– Сколько писем пришло на следующее утро во время завтрака?

– Только одно – с почерком Мэри.

– Так-так. Выходит, он мог узнать что-то плохое про обвиняемого лишь от собственной дочери?

Послышался тихий шелест – сэр Уолтер Шторм хотел было встать, но лишь наклонился к Хантли Лоутону и что-то ему зашептал.

– Ну… Я не знаю. Откуда мне знать?

– И все же именно после чтения того письма мистер Хьюм впервые продемонстрировал свою неприязнь к обвиняемому, не так ли?

– Да.

– Все началось тогда и там, верно?

– Насколько я могу судить, да.

– Да. Итак, мэм, предположим, я сообщу вам: в том письме про обвиняемого не было ни слова, кроме того, что он приезжает в город. Что вы на это скажете?

Свидетельница коснулась своих очков:

– Я не понимаю, что должна на это ответить.

– Дело в том, мэм, что именно это я вам и сообщаю. У нас имеется то письмо, и мы предоставим его суду в надлежащее время. Итак, если я скажу вам, что в том письме не сказано ни слова про обвиняемого, кроме того, что он приезжает в город, изменится ли ваша оценка поведения мистера Хьюма?

Не дожидаясь ответа, Г. М. сел на свое место.
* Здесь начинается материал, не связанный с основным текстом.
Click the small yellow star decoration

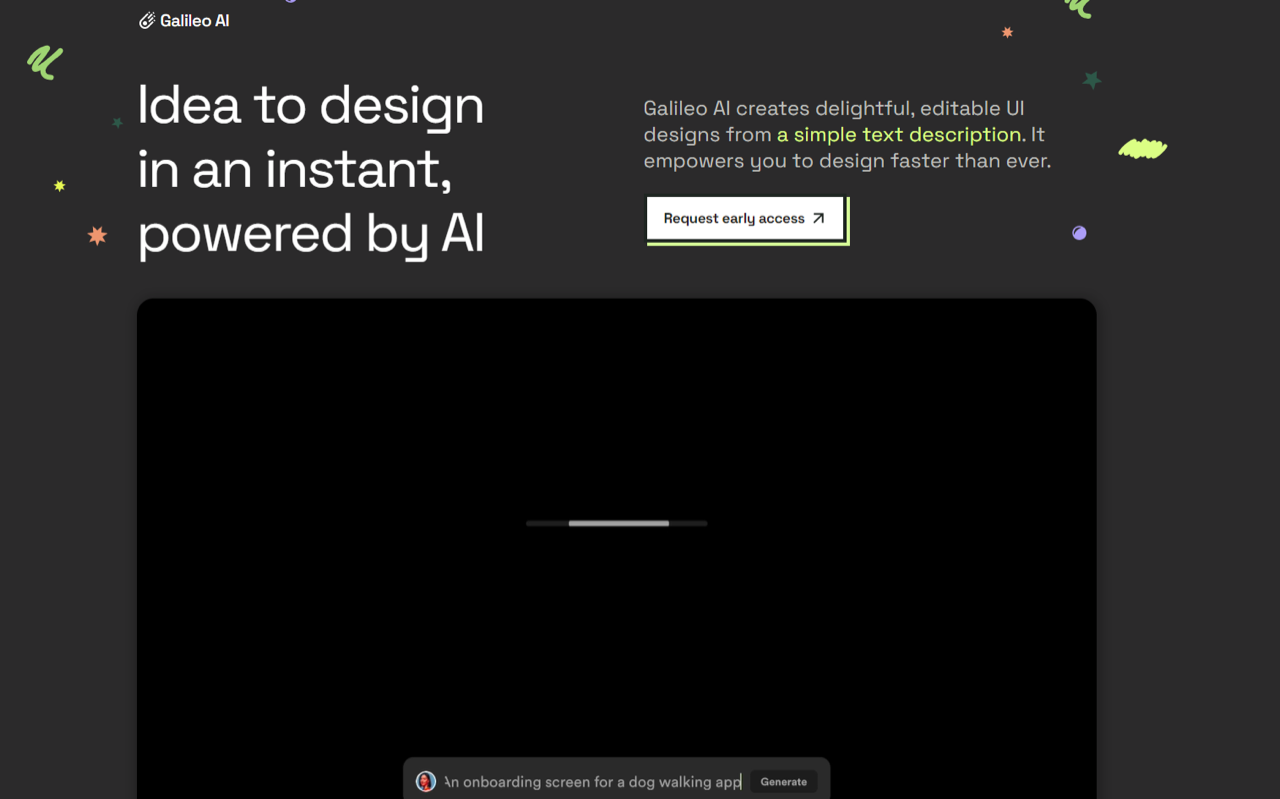click(x=59, y=186)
Оставив зал суда в изрядном недоумении, он не пытался опровергнуть ни одного показания свидетельницы, но сумел создать впечатление, будто в них явно что-то не так. Я ожидал, что мистер Лоутон продолжит допрос, однако поднялся сэр Уолтер Шторм и произнес:

– Вызываю Герберта Уильяма Дайера.

Мисс Джордан покинула кабинку, уступив место благочинному Дайеру. С самого начала было понятно, что из него выйдет надежный, убедительный свидетель. Дайер оказался учтивым тихим человеком под шестьдесят c коротко стриженными седыми волосами. В его одежде особенности личного вкуса гармонично сочетались с обличьем дворецкого: на нем были надеты черное пальто и брюки в полоску; вместо воротника-стойки[10] он носил накрахмаленный воротничок и темный галстук, излучая респектабельность, которая никому не могла показаться оскорбительной. Я заметил, как, проходя мимо присяжных заседателей и стола солиситоров, Дайер то ли кивнул, то ли слегка поклонился молодому блондину, сидевшему за столом. Он произнес присягу четким голосом, после чего опустил руки и замер со слегка вздернутой головой.

Глубокий голос сэра Уолтера Шторма заметно отличался от резких, настойчивых модуляций Хантли Лоутона.

– Ваше имя Герберт Уильям Дайер и вы провели на службе у мистера Хьюма пять с половиной лет?

– Да, сэр.

– Если не ошибаюсь, до него вы проработали одиннадцать лет у последнего лорда Сенлака, который за верную службу указал вас в своем завещании?

– Это так, сэр.

– Во время войны вы состояли в рядах четырнадцатого Миддлсекского полка[11] и были награждены медалью за безупречную службу в тысяча девятьсот семнадцатом году?

– Да, сэр.

Далее он подтвердил показания мисс Джордан относительно телефонного разговора с подсудимым. Дайер пояснил, что второй телефон находится под лестницей в задней части холла. Дворецкому было велено позвонить в «Пиренейский гараж», чтобы узнать о состоянии машины мистера Хьюма, нуждавшейся в некотором ремонте. Примерно в половине второго он поднял трубку и услышал голос покойного, который просил соединить его с абонентом 0055; затем покойный попросил позвать к телефону мистера Ансвелла, после чего мужчина на том конце провода произнес: «Слушаю». Теперь он может утверждать – то был голос обвиняемого. Убедившись, что связь установлена, Дайер положил трубку на рычаг. Проходя по холлу мимо открытой двери в гостиную, он уловил окончание разговора, в точности совпадающее с показаниями предыдущего свидетеля. Он также услышал злополучные слова, произнесенные покойным после разговора по телефону.